SOURCE DOCUMENT:
= = = =

Versioning internalizes what would be Rails’ schema migrations and transformative rake tasks but doing them actively, on demand. They also present the possibility of doing more by knowing when the file was logically preserved and trigger other interactive processing beyond unpacking.

Efficiency vs. Understanding

While a ‘switch’ is probably always the most efficient way to do the unpacking, it perhaps may not be if understanding the progression of changes is important. Given that many programmers are just working fast to get things done, full understanding is not generally desirable - but I recommend that this cavalier attitude can cause a whole swaths of bugs to spring into being. There is no substitute for understanding.

So consider a set of changes where the length of an object started out in yards in version 1:

unpack: (obj) ->
  switch obj.version
    when 1
      @length = obj.length    # yards

switched to feet in version 2:

unpack: (obj) ->
  switch obj.version
    when 1:
      @length = obj.length*3    # yards to feet
    when 2:
      @length = obj.length    #feet

and to inches in version 3:

unpack: (obj) ->
  switch obj.version
    when 1:
      @length = obj.length*36    # yards to inches
    when 2:
      @length = obj.length*12    # feet to inches
    when 3:
      @length = obj.length    # inches

versus the same progression done with straight conditionals:

unpack: (obj) ->
  if obj.version == 1
    @length = obj.length    # yards

then:

unpack: (obj) ->
  if obj.version == 1
    obj.length = obj.length*3    # yards to feet
    obj.version = 2
  if obj.version == 2
    @length = obj.length    # feet

and finally:

unpack: (obj) ->
  if obj.version == 1
    obj.length = obj.length*3    # yards to feet
    obj.version = 2
  if obj.version == 2
    obj.length = obj.length*12    # feet to inches
    obj.version = 3
  if obj.version == 3
    @length = obj.length    # inches

The second group costs more in terms of processing, but can provide much more insight into the sometimes step-by-step nature of versioning. Albeit, this is a simple example, in more elaborate situations it can be very valuable, and also help track down errors in conversions.

= = = =

SOURCE DATA:
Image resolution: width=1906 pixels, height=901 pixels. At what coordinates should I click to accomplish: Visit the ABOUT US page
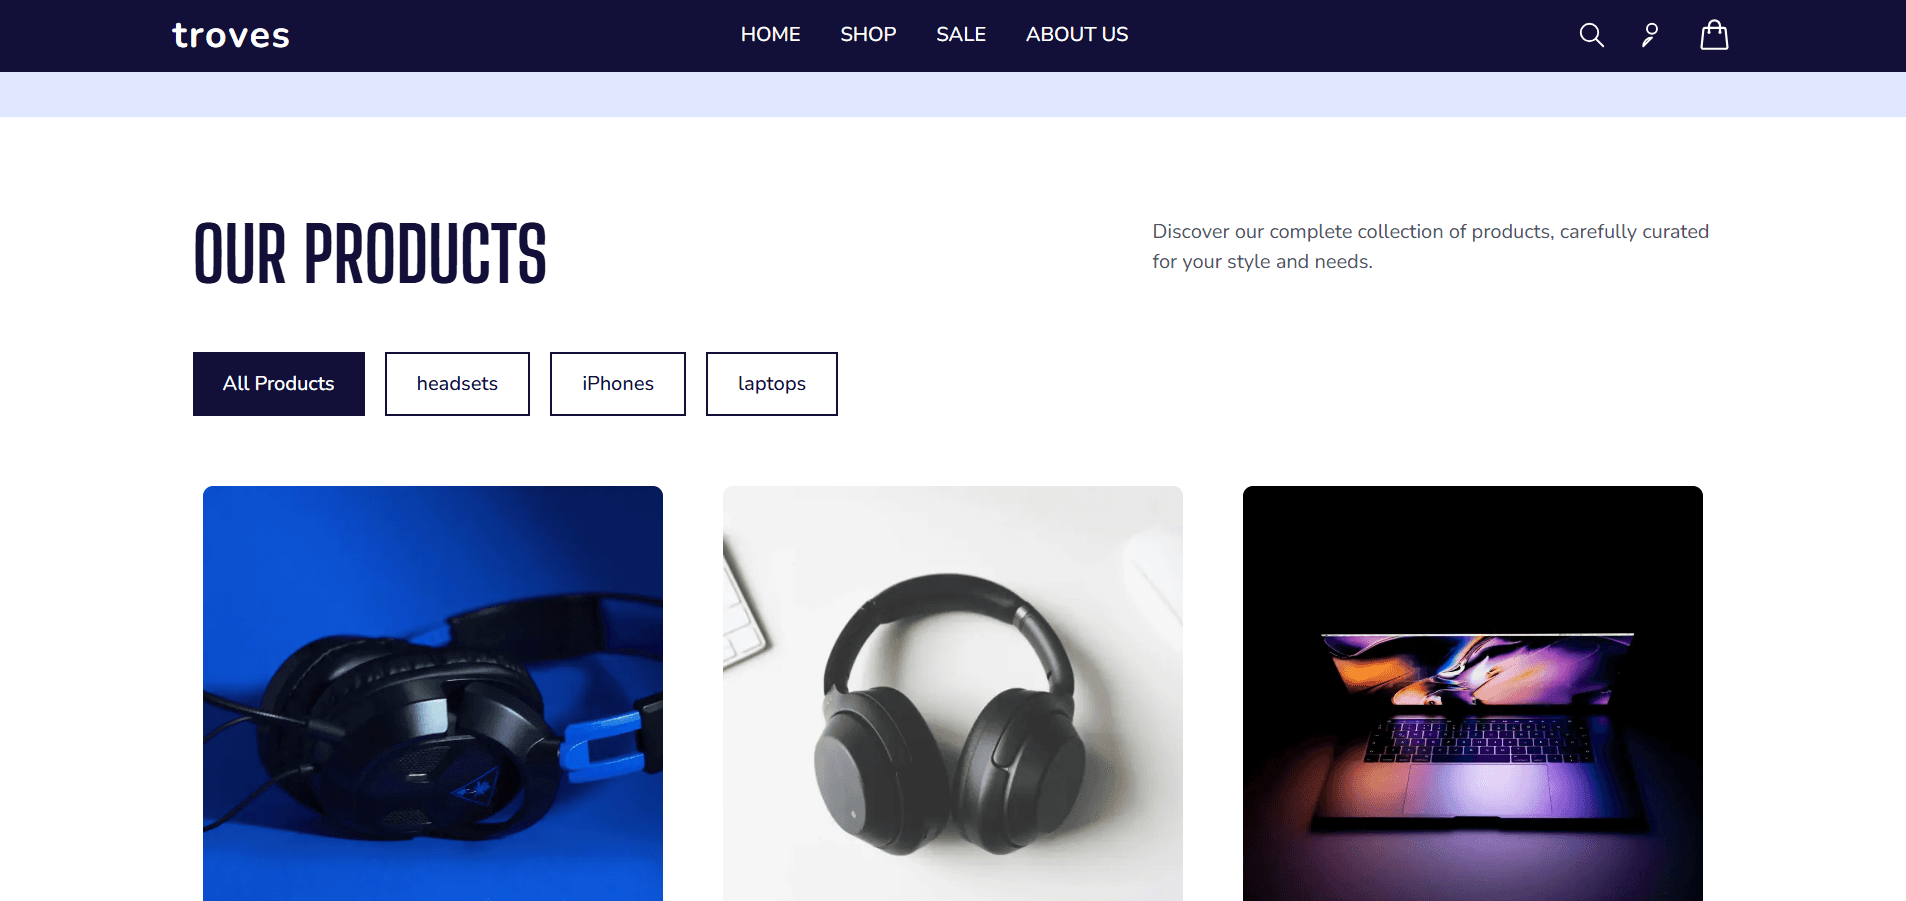pos(1077,35)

= = = =

WHAT NEEDS TO BE DONE:
Repeat verbatim the part of the versioning text starting at "Versioning internalizes what" and ending at "processing beyond unpacking.".

SOLUTION TO THIS PROBLEM:
Versioning internalizes what would be Rails’ schema migrations and transformative rake tasks but doing them actively, on demand. They also present the possibility of doing more by knowing when the file was logically preserved and trigger other interactive processing beyond unpacking.